Theo had every idea. His only surprise was that he shared it.
“The Pelletiers. Has to be.”
“Why?” Melissa asked. “What’s the purpose of the object?”
“I have no idea. I can’t imagine it’s there to kill me. There are easier ways.”
“Is there anything you’re willing to tell me about this Azral and Esis?”
“I know you’ll never find them unless they want to be found,” Theo responded. “You’ll never get them in an interrogation room. I just hope for your sake that you never become a problem to them. They slaughtered two dozen of their own employees by remote control. They wouldn’t hesitate to do the same to you.”

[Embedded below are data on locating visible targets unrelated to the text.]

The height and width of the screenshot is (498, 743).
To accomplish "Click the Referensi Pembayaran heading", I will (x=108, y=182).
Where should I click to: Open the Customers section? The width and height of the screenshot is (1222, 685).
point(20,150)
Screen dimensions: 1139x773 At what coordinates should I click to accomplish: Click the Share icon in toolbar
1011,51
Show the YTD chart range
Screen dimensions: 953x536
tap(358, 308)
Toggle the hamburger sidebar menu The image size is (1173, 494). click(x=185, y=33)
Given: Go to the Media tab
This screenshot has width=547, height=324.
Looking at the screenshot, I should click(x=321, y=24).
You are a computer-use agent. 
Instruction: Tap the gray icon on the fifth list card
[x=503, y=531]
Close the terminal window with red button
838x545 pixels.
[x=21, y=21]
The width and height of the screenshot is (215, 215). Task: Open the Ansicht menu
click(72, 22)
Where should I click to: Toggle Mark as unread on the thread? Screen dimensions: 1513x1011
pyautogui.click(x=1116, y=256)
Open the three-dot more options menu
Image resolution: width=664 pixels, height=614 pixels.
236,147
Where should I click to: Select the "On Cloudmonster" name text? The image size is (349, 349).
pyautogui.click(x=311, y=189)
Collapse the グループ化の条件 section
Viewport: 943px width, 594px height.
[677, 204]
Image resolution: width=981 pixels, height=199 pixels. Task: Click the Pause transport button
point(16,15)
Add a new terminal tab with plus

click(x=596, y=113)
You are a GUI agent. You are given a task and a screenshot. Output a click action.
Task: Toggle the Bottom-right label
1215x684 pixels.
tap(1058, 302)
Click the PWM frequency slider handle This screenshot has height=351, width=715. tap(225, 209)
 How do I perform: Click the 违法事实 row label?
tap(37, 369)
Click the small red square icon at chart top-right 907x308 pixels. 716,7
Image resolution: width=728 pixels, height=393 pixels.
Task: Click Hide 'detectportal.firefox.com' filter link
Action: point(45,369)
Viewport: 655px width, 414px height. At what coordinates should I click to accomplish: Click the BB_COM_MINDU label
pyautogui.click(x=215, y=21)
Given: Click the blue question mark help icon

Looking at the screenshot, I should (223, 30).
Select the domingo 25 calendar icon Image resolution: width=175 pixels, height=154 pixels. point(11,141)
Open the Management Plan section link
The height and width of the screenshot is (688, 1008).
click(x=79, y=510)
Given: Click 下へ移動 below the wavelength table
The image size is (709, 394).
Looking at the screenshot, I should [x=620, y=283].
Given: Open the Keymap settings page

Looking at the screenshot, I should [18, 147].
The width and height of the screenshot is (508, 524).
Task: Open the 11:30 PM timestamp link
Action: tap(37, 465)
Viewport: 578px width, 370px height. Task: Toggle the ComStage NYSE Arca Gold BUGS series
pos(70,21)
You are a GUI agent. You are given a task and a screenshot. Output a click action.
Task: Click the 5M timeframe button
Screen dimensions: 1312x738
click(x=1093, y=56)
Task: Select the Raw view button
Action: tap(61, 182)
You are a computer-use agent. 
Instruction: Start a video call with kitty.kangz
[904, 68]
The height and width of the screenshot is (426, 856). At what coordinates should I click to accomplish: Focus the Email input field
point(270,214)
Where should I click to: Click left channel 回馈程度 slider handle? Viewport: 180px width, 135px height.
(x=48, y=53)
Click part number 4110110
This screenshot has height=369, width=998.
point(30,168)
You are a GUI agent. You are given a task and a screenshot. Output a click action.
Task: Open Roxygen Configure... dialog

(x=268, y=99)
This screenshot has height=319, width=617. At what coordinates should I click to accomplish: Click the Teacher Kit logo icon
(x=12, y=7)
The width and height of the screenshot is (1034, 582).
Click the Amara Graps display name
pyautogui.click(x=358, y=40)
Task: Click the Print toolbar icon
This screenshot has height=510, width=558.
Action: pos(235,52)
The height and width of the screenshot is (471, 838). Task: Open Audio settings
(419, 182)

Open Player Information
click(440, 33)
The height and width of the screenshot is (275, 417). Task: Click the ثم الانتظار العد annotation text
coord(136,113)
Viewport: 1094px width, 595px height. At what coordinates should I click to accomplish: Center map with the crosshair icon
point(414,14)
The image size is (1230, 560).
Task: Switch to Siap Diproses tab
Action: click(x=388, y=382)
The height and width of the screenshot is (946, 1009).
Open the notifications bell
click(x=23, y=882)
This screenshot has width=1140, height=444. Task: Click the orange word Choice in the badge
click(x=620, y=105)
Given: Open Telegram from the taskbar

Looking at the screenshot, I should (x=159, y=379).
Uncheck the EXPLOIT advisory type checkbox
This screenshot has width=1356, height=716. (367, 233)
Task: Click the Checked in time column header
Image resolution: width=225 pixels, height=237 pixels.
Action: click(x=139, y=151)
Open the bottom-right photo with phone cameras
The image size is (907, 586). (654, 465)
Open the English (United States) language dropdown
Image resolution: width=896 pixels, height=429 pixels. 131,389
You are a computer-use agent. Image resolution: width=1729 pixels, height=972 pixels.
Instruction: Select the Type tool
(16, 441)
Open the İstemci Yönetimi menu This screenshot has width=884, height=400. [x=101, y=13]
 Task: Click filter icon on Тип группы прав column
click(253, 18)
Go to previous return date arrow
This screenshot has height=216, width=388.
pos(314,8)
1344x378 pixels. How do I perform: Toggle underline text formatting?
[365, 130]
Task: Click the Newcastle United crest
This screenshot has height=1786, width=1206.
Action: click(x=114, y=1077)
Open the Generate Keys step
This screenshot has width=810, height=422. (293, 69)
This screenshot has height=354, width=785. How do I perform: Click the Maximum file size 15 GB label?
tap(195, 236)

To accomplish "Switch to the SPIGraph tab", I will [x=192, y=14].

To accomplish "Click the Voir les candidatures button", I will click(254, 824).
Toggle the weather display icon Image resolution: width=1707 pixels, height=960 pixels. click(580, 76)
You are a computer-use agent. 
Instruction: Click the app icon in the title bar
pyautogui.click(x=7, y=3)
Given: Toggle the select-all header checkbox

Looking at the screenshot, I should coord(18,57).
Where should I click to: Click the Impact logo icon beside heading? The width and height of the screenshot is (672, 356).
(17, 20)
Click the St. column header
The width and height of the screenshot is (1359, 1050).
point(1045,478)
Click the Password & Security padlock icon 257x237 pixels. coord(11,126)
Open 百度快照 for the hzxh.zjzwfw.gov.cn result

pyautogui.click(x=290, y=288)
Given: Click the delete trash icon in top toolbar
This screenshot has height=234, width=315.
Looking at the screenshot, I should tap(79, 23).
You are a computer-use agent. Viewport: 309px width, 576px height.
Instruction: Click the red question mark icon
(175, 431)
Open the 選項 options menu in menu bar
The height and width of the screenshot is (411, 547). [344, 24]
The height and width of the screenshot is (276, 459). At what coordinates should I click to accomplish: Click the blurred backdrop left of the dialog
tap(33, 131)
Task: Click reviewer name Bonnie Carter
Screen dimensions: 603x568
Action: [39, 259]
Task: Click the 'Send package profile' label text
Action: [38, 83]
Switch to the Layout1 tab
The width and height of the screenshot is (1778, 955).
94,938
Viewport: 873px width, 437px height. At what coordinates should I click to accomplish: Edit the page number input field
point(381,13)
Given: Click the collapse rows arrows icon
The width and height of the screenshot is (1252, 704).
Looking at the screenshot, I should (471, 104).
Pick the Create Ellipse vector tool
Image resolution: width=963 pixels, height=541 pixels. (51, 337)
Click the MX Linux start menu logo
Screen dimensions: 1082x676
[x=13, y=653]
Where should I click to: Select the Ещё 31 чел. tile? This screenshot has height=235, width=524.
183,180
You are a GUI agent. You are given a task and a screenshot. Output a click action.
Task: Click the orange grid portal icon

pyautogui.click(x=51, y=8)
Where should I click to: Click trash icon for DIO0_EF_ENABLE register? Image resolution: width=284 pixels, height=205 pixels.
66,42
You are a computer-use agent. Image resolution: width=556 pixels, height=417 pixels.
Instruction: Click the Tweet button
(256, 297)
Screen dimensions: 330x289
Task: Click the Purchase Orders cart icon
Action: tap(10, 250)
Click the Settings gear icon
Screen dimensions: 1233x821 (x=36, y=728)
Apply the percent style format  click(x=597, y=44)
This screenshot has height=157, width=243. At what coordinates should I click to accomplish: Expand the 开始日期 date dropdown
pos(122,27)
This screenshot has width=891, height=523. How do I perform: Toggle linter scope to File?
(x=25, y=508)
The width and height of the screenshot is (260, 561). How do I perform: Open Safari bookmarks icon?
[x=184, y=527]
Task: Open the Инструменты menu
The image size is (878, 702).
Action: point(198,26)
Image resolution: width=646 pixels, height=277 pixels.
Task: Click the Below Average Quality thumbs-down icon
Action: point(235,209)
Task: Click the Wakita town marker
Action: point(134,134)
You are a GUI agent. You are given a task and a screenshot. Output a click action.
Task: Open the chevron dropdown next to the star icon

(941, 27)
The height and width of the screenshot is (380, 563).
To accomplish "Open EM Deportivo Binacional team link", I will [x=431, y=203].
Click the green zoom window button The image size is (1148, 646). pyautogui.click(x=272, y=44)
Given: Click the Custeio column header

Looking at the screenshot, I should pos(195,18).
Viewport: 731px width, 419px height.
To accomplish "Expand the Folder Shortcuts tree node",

Howard’s leg bounced in anxiety, sending soft tapping echoes through the trailer. Melissa stroked her jaw in rumination.
“So what do they want from you? Why did they bring you here?”
Theo shrugged as best he could. “I don’t know. None of us know.”
“I hope we never find out,” Amanda said.
The truck veered to the left, then rolled to a quick halt. Melissa raised her radio.
“Carter, what’s going on? Why are we stopping?”
The receiver hissed loud static. “We got an accident up ahead. Overturned truck across both lanes.”
“Is anyone on scene yet?”
“Yeah. An ambulance and two local poes.”
Melissa muttered a curse. Something didn’t feel right. “Okay. Talk to them and see if you can get an estimate.”
She scrutinized Theo’s face for hints of canny awareness, finding none. Frustrated, she turned to Howard. “Call Michael with our coordinates. I want the rest of the team on standby.”
Amanda and Theo watched her closely as her thoughts once again bounced with mad leaps of logic. When it came to the fugitives, no assumption was too far-fetched. Nothing was out of the question. Melissa was living in their world now. She didn’t like it at all.